(Stored items)

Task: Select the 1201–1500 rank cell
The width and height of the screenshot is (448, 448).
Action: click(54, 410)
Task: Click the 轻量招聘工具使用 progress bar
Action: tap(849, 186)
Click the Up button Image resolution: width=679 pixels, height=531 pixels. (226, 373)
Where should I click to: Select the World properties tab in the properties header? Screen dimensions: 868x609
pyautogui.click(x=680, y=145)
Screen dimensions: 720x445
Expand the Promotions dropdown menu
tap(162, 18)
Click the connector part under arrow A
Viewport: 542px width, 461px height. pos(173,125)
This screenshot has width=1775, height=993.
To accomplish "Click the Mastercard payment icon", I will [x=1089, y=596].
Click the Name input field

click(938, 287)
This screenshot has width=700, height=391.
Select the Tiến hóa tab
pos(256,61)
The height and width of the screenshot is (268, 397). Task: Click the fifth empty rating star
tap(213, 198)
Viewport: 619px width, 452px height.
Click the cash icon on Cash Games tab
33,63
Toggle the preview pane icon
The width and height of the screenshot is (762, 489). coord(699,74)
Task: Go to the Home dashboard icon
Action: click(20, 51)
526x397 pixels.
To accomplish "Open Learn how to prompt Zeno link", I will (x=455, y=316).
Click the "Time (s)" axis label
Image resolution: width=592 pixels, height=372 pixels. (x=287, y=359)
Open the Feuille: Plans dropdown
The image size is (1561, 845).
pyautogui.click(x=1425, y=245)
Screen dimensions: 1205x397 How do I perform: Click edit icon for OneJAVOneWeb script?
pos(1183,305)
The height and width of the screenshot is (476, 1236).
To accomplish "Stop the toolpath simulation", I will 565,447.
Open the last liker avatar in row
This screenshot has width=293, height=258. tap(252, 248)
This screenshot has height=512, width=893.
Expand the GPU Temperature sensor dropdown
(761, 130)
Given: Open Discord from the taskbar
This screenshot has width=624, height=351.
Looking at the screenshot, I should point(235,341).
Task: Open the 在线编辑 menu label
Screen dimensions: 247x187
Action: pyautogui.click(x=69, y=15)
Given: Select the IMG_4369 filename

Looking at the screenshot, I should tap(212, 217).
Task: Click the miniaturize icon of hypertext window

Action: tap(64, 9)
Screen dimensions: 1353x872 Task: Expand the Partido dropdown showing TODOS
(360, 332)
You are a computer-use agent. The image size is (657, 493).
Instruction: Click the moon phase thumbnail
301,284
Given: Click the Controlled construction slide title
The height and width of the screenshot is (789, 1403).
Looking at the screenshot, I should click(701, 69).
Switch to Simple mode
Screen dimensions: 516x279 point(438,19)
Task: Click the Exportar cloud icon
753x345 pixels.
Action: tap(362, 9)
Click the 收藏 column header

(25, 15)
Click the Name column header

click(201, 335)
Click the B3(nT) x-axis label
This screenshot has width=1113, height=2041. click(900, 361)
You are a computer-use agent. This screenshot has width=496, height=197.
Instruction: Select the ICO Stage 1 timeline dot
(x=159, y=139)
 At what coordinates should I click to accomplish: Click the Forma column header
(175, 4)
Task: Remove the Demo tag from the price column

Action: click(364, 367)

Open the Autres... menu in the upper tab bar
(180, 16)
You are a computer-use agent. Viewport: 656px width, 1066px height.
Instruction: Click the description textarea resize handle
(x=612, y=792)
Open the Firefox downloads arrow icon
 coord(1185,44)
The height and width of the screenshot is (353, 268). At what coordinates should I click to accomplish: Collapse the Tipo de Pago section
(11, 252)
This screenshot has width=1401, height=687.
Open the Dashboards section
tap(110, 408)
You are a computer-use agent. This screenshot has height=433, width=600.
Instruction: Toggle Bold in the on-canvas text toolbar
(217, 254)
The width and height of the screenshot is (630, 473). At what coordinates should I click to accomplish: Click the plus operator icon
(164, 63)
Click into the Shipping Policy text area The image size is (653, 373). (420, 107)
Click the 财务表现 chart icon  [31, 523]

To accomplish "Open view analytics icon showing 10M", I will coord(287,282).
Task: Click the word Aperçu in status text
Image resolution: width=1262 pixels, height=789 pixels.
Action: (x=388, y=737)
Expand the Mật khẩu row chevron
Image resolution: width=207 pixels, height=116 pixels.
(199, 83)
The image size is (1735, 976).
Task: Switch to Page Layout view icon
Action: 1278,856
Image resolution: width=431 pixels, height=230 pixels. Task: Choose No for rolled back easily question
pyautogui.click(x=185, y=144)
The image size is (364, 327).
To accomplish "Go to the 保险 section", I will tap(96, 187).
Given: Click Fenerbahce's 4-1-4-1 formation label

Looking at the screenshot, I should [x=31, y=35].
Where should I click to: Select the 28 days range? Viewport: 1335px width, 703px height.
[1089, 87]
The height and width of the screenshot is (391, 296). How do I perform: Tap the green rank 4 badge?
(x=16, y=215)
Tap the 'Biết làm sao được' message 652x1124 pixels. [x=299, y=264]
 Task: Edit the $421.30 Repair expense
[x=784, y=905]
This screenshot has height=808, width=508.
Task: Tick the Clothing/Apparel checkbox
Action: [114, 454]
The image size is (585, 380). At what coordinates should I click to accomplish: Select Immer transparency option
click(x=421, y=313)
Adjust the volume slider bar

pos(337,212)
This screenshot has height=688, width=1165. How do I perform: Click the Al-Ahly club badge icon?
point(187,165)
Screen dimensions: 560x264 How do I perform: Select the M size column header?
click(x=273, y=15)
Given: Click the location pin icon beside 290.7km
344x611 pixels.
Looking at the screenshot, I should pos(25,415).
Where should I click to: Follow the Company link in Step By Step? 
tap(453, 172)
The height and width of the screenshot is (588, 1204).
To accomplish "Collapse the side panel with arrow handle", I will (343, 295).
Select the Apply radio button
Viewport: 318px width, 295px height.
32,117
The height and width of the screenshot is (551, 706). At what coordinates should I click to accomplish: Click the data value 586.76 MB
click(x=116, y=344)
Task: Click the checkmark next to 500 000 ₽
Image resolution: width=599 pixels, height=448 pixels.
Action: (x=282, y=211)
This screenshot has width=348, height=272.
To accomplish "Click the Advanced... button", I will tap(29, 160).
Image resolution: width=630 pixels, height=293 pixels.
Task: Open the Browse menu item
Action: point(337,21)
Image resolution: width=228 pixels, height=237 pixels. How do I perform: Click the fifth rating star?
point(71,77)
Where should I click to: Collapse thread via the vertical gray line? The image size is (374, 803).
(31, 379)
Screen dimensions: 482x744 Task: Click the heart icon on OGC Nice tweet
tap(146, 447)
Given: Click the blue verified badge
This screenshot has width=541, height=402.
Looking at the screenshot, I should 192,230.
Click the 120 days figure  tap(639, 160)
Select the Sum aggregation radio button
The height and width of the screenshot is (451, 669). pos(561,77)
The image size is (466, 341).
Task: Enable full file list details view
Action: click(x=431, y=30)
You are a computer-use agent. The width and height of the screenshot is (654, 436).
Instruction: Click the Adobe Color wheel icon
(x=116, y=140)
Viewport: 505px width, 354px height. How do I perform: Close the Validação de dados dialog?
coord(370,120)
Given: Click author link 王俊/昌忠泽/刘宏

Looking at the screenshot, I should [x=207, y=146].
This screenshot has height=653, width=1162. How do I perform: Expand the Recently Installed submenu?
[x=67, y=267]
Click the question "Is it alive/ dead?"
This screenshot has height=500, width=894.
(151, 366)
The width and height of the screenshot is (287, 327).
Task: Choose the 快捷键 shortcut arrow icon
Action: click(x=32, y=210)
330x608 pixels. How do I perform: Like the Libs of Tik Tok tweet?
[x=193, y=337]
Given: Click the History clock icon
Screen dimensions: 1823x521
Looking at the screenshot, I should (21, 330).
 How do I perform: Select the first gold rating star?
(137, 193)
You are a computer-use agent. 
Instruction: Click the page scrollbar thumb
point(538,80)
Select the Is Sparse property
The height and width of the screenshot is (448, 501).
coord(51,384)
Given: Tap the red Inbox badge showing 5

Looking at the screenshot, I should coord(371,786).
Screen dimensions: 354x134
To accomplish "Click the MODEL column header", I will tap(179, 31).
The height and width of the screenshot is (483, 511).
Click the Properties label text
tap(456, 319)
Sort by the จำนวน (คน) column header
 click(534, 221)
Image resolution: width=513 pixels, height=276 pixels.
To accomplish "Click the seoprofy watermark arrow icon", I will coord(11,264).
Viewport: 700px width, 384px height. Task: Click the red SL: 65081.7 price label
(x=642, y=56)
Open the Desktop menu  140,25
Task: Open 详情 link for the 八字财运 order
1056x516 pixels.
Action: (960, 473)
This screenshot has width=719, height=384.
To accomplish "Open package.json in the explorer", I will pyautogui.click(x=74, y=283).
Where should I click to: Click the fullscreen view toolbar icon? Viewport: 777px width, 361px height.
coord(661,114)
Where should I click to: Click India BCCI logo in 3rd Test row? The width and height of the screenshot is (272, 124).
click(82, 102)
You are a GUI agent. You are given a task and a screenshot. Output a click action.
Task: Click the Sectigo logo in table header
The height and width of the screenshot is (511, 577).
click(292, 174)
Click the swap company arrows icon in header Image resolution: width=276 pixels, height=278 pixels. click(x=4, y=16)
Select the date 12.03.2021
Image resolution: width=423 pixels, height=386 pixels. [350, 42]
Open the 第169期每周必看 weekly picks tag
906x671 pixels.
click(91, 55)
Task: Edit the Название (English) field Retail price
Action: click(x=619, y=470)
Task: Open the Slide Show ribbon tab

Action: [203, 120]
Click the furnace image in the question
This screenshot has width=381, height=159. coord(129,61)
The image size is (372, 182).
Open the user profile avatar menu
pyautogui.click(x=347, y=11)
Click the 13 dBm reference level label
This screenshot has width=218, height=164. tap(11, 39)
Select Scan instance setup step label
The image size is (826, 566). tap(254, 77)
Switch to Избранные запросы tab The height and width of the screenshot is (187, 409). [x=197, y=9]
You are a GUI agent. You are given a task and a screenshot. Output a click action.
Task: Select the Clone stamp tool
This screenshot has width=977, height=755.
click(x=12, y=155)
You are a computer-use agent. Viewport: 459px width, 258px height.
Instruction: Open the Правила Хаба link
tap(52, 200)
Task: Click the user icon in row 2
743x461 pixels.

*Work instruction*.
Search the records for the string "agent" and report each line that has it.

*The completed task*.
You are a computer-use agent. The image size is (657, 493).
You are a computer-use agent. This screenshot has width=496, height=197.
You are a computer-use agent. Viewport: 656px width, 1066px height.
You are a computer-use agent. This screenshot has height=433, width=600.
You are a computer-use agent. The width and height of the screenshot is (654, 436).
You are a computer-use agent. 
You are a GUI agent. You are given a task and a screenshot. Output a click action.
You are a GUI agent. You are given a task and a screenshot. Output a click action.
You are a computer-use agent. Viewport: 459px width, 258px height.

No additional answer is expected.